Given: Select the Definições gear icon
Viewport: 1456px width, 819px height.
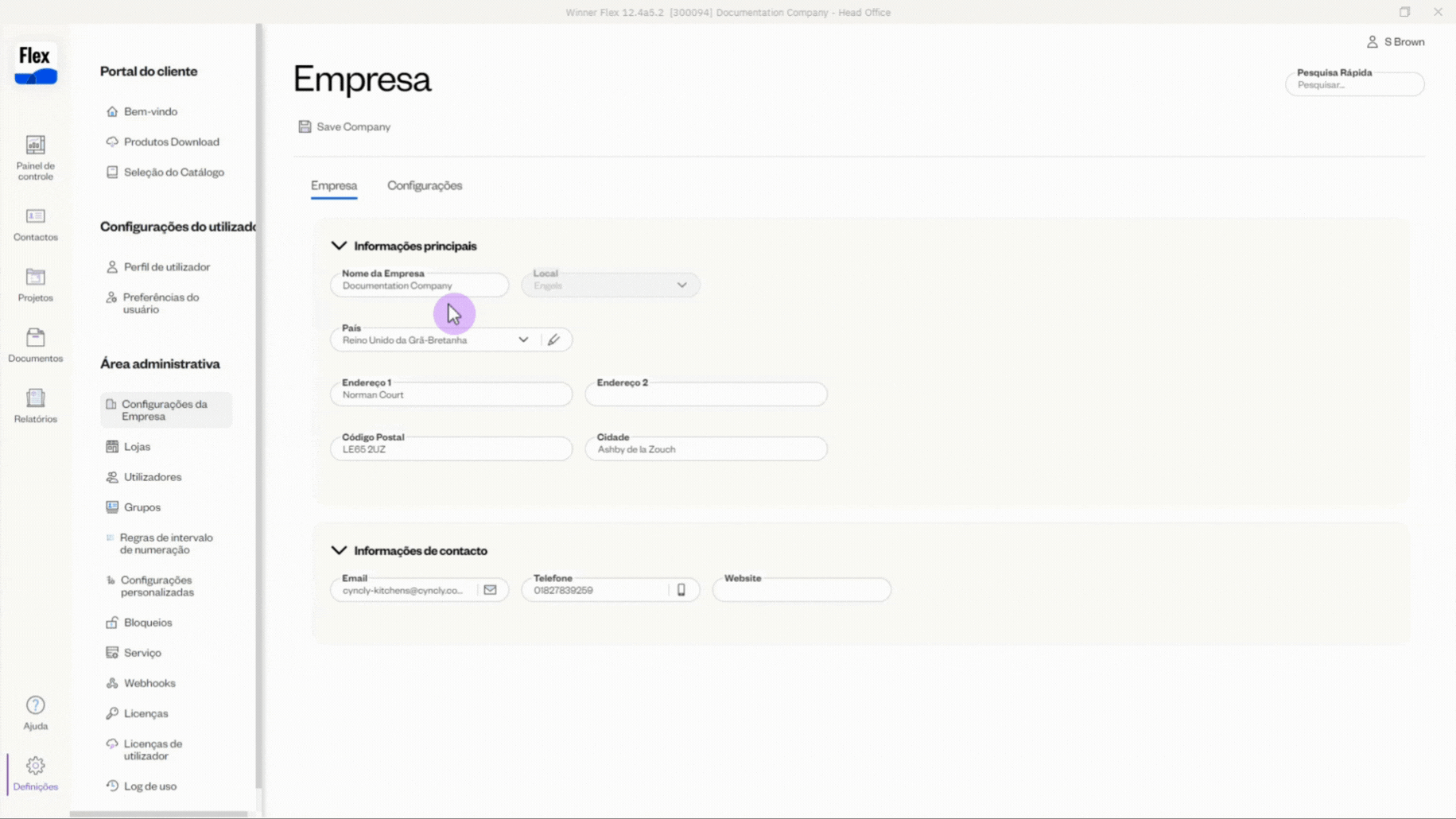Looking at the screenshot, I should [x=35, y=769].
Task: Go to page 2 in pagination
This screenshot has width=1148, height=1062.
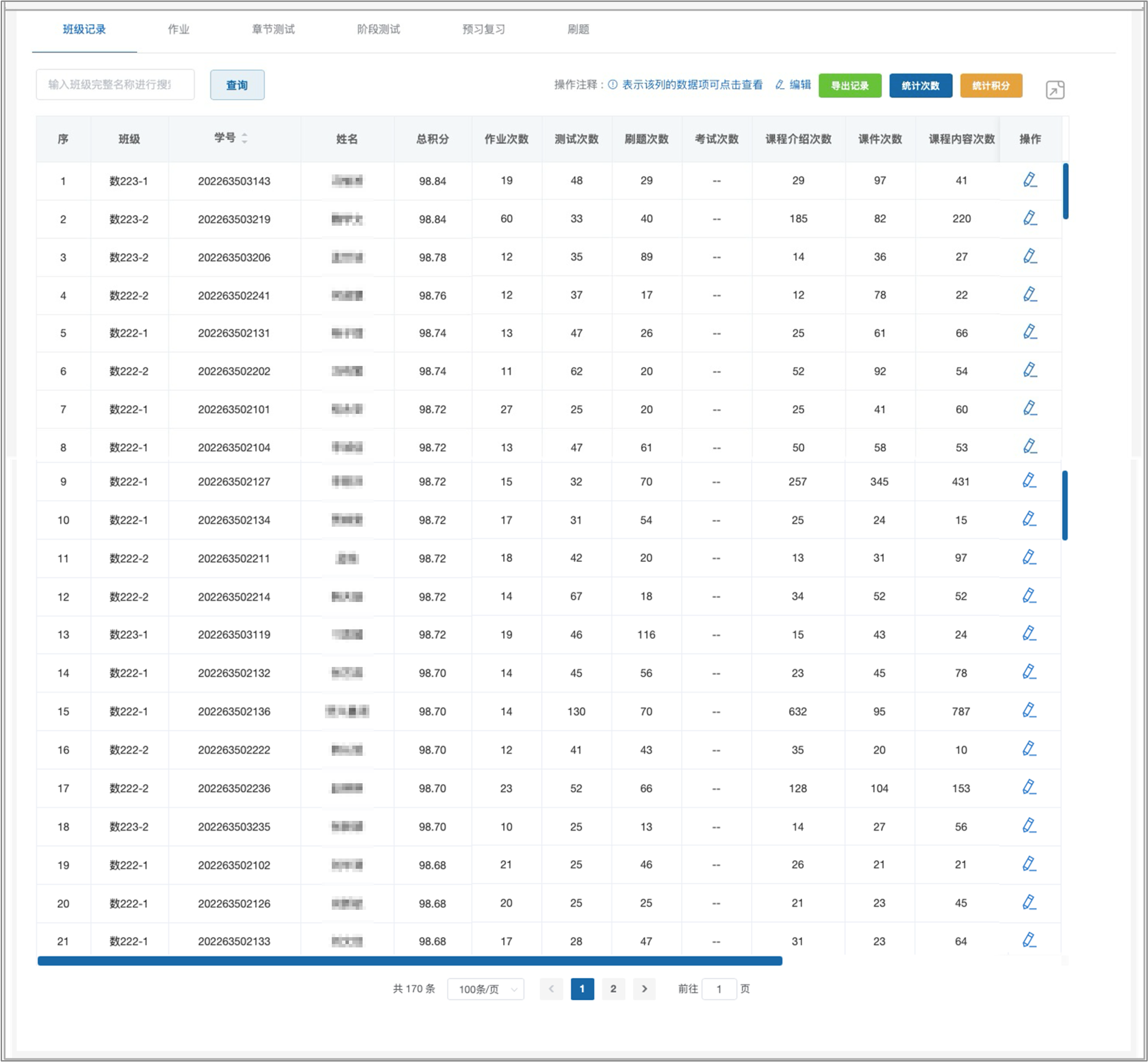Action: coord(613,988)
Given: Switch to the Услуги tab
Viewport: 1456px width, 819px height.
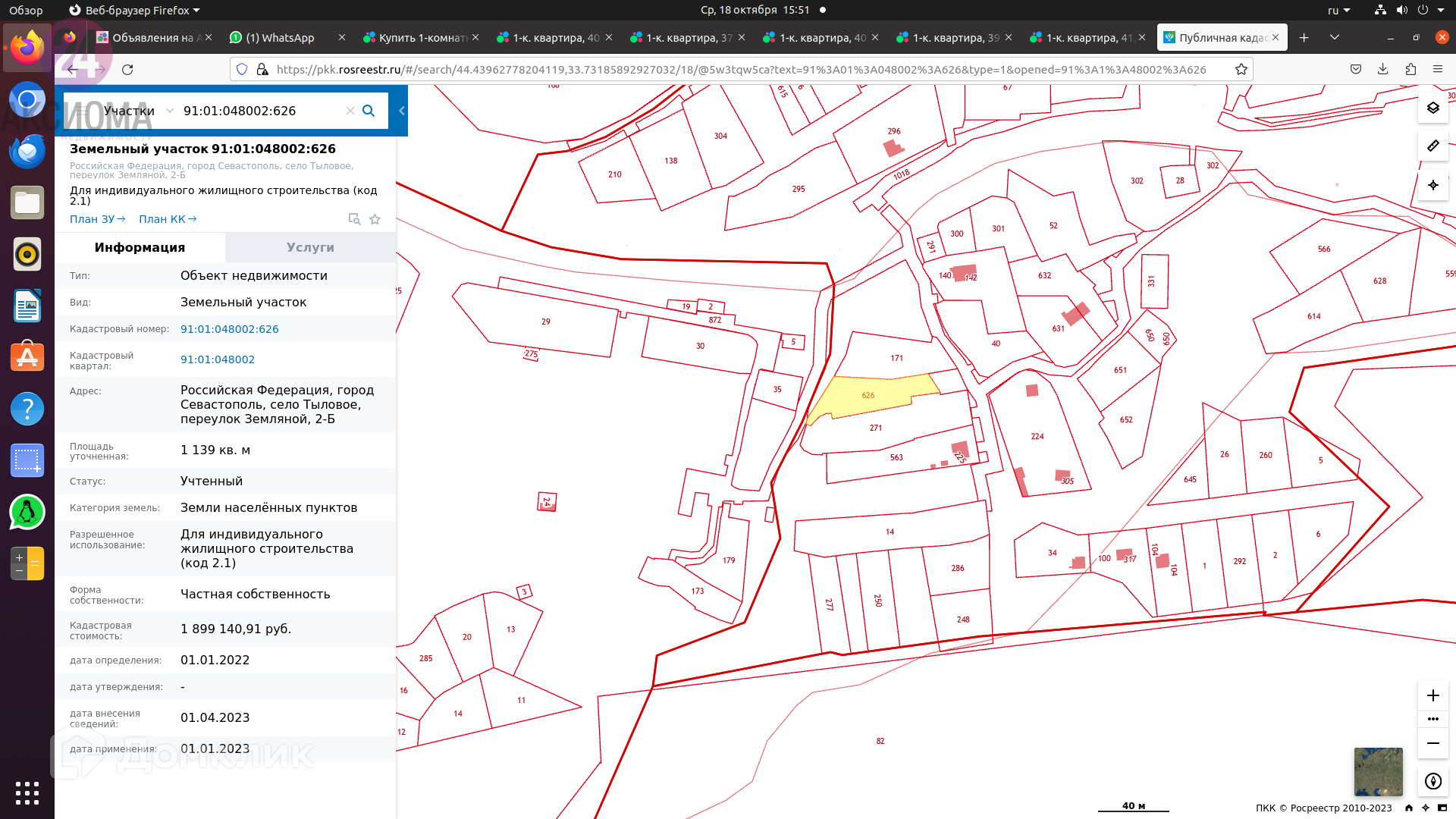Looking at the screenshot, I should pos(310,247).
________________________________________
# Work item:
Every line of the listing that includes "Given" must be shown.

# Exercise answer:
Given: Select the Definições gear icon
Given: Switch to the Услуги tab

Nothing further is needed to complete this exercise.